> _Directive_: Format the records as a numbered list, leaving out any blank lines.

> _Records for the exercise_:
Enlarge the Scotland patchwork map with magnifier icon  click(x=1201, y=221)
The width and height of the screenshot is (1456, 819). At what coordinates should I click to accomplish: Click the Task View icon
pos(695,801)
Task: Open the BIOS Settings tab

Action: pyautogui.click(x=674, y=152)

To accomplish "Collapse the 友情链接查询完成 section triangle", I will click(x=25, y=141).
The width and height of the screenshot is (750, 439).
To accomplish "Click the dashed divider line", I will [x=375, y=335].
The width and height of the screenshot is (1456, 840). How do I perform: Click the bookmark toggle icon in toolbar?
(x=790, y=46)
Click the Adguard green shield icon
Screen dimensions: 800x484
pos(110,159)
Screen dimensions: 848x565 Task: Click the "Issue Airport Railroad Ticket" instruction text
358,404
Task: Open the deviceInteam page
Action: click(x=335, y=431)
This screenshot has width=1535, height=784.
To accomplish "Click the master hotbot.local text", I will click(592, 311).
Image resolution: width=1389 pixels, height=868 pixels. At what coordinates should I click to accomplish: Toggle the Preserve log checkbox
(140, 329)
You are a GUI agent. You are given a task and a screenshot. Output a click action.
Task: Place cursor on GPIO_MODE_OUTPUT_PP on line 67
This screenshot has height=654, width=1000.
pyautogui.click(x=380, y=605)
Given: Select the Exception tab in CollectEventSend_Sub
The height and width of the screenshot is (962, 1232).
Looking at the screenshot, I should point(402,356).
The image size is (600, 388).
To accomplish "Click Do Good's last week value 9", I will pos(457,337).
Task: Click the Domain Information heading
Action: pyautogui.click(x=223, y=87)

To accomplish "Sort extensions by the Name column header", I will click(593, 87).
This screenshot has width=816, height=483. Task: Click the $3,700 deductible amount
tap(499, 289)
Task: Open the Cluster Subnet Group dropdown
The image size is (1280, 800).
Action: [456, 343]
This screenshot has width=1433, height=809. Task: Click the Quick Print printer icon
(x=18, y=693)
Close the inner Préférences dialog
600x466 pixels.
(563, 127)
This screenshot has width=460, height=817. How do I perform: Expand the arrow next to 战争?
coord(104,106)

> _Exercise result_:
1. Enlarge the Scotland patchwork map with magnifier icon  click(x=1201, y=221)
2. The width and height of the screenshot is (1456, 819). At what coordinates should I click to accomplish: Click the Task View icon
3. pos(695,801)
4. Task: Open the BIOS Settings tab
5. Action: pyautogui.click(x=674, y=152)
6. To accomplish "Collapse the 友情链接查询完成 section triangle", I will click(x=25, y=141).
7. The width and height of the screenshot is (750, 439).
8. To accomplish "Click the dashed divider line", I will [x=375, y=335].
9. The width and height of the screenshot is (1456, 840). How do I perform: Click the bookmark toggle icon in toolbar?
10. (x=790, y=46)
11. Click the Adguard green shield icon
12. Screen dimensions: 800x484
13. pos(110,159)
14. Screen dimensions: 848x565 Task: Click the "Issue Airport Railroad Ticket" instruction text
15. 358,404
16. Task: Open the deviceInteam page
17. Action: click(x=335, y=431)
18. This screenshot has width=1535, height=784.
19. To accomplish "Click the master hotbot.local text", I will click(592, 311).
20. Image resolution: width=1389 pixels, height=868 pixels. At what coordinates should I click to accomplish: Toggle the Preserve log checkbox
21. (140, 329)
22. You are a GUI agent. You are given a task and a screenshot. Output a click action.
23. Task: Place cursor on GPIO_MODE_OUTPUT_PP on line 67
24. This screenshot has height=654, width=1000.
25. pyautogui.click(x=380, y=605)
26. Given: Select the Exception tab in CollectEventSend_Sub
27. The height and width of the screenshot is (962, 1232).
28. Looking at the screenshot, I should point(402,356).
29. The image size is (600, 388).
30. To accomplish "Click Do Good's last week value 9", I will pos(457,337).
31. Task: Click the Domain Information heading
32. Action: pyautogui.click(x=223, y=87)
33. To accomplish "Sort extensions by the Name column header", I will click(593, 87).
34. This screenshot has width=816, height=483. Task: Click the $3,700 deductible amount
35. tap(499, 289)
36. Task: Open the Cluster Subnet Group dropdown
37. The image size is (1280, 800).
38. Action: [456, 343]
39. This screenshot has width=1433, height=809. Task: Click the Quick Print printer icon
40. (x=18, y=693)
41. Close the inner Préférences dialog
42. 600x466 pixels.
43. (563, 127)
44. This screenshot has width=460, height=817. How do I perform: Expand the arrow next to 战争?
45. coord(104,106)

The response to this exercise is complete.